Google e facebook rappresentano circa l’85% delle inserzioni online. Quindi, o questi inserzionisti scandalizzati decidono di chiudere con la pubblicità online e si mettono a investire nei cartelloni sulle statali, o questa è evidentemente solo una contromossa temporanea in attesa che la tempesta passi.
Proviamo a osservare con maggior malizia. Gli stupefatti media tradizionali allargano il campo dello scandalo e suggeriscono ora che i supermedia internet (social, motori di ricerca) siano inaffidabili o addirittura pericolosi. Una riflessione forse in conflitto di interesse, se a farla sono proprio coloro ai quali i supermedia internet rubano gli inserzionisti di cui sopra. Non crediamo che il punto sia davvero quello che le grandi aziende native digitali fanno con i vostri dati: è lo stesso che fanno tutte le altre, da sempre. Anche il salumiere sotto casa, fatte le dovute proporzioni. Facebook viene accusata di violazioni della privacy per avere aiutato politicamente (fornendo a pagamento i dati degli utenti che ha sempre dichiarato di fornire) Trump/Brexit e compagnia populista cantante, ma l’impressione è che le si dica: dovevi aiutare gli altri, quelli buoni. Nessuno (giustamente) parlerebbe di privacy se facebook fornisse i dati per tracciare degli integralisti (come se già non lo facesse…). E quando facebook rimuove o blocca profili sgraditi? Nessuno scandalo? Dipende. Certo è che se lo scandalo avesse riguardato una Cambridge Analytica progressista, le reazioni e le contromisure sarebbero state sicuramente molto differenti.
Ma il punto vero qui è un altro: lo scontro tra ecosistemi mediatici che lottano per la propria sopravvivenza. Non un semplice scontro tra simpatie politiche, men che meno per la privacy, ma tra apparati di comunicazione di massa che in virtù delle proprie differenti modalità di mediazione propongono e generano sistemi politici differenti.
I media tradizionali – carta stampata, radio, televisione – hanno una struttura unidirezionale, alto/basso, bidimensionale, fatta apposta per il sistema liberaldemocratico di rappresentanza verticale, con i capi degli schieramenti che comunicano ai loro simpatizzanti i propri programmi e idee.
I nuovi media hanno invece una struttura decisamente più complessa e tridimensionale, che mette (quasi) sullo stesso piano input e output e al centro la mediazione piuttosto che l’autorità. Non è più il contenuto del messaggio, quanto le caratteristiche formali dello stesso ad assumere rilevanza pratico-politica.

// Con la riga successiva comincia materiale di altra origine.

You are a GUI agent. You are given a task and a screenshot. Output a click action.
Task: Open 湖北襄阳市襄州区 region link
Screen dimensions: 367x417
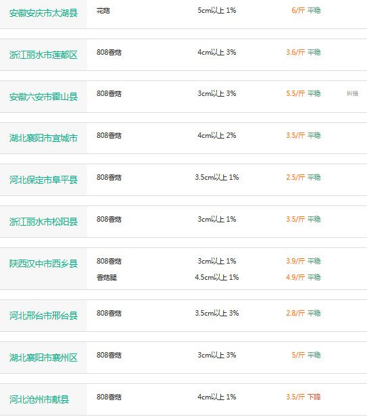(43, 358)
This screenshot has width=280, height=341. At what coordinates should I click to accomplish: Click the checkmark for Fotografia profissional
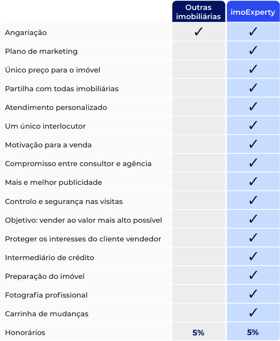coord(253,295)
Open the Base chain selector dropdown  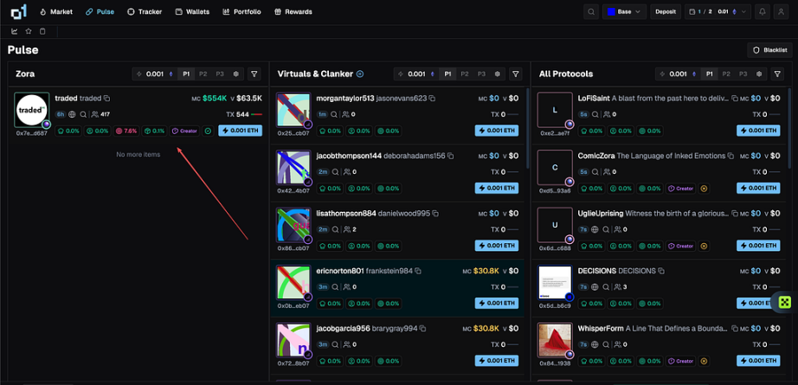click(x=624, y=12)
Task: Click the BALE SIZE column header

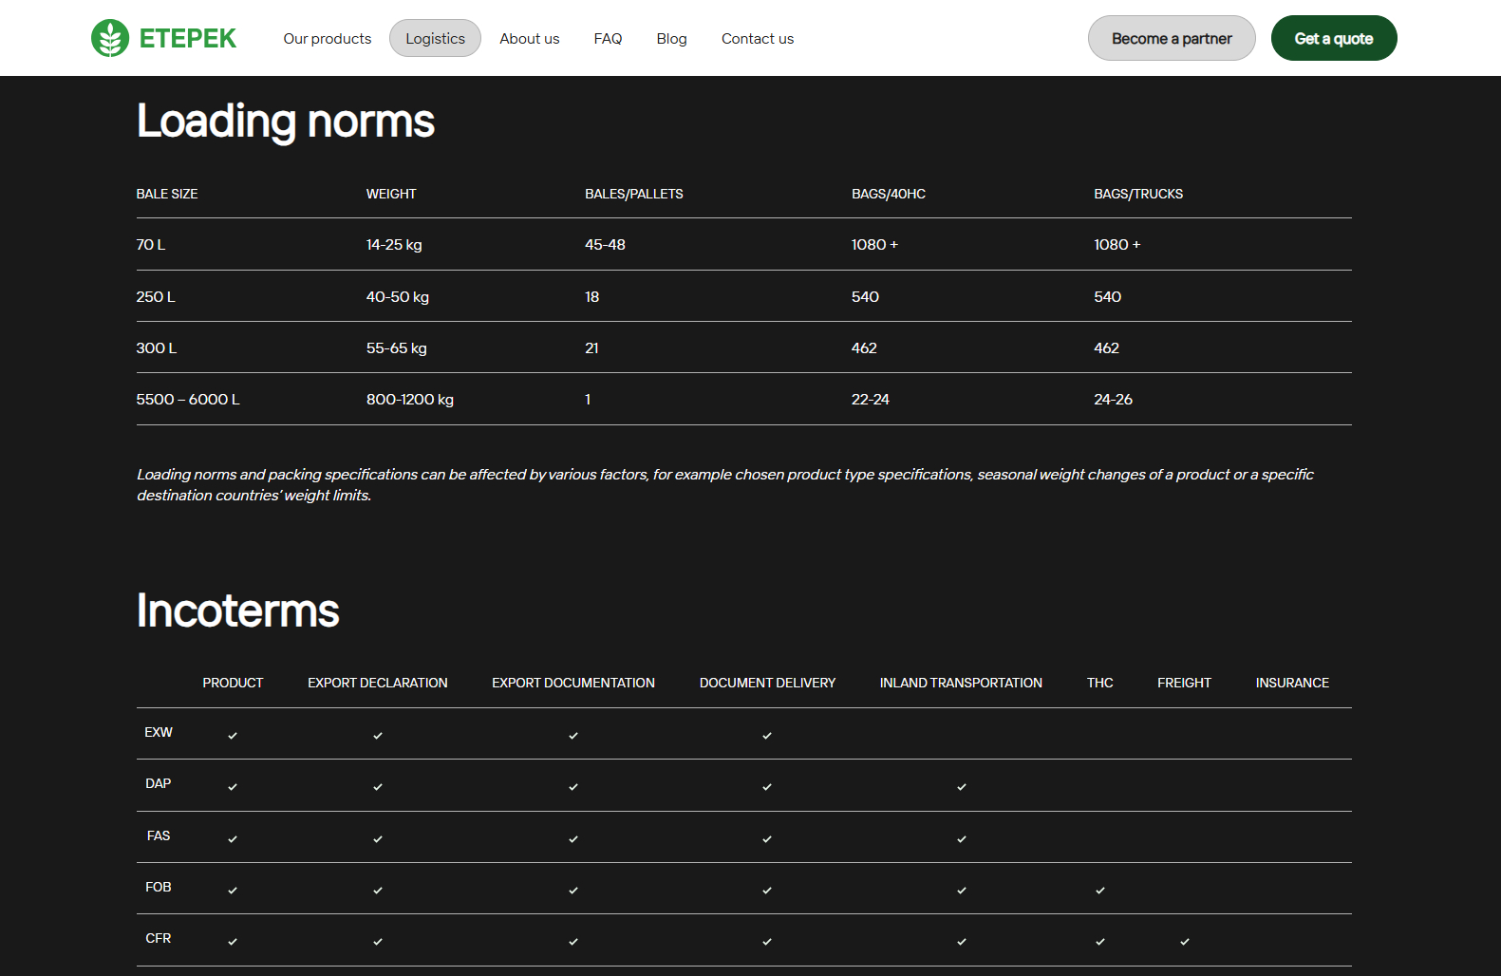Action: 167,194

Questa struttura porta a una partecipazione più spinta, immediata, ultrademocratica e – secondo qualcuno – demagogica.
Da una parte abbiamo come fine la rappresentazione, dall’altra la partecipazione.
Il resto è cosa già vista dall’era moderna in poi ad ogni rivoluzione che comporti l’allargamento della partecipazione al potere: la gestione della fase post-rivoluzionaria.
Il popolo cui viene concesso nuovo potere è pronto a decidere per il proprio meglio? O c’è qualcuno che glielo deve spiegare?
Questa è la fase cui stiamo assistendo: la post-rivoluzione. Di fronte a un nuovo potentissimo strumento partecipativo, c’è chi cerca di dire “aspettate, prima vi insegno io come si usa, poi voi potrete usarlo (per fare quel che vi dico io)”.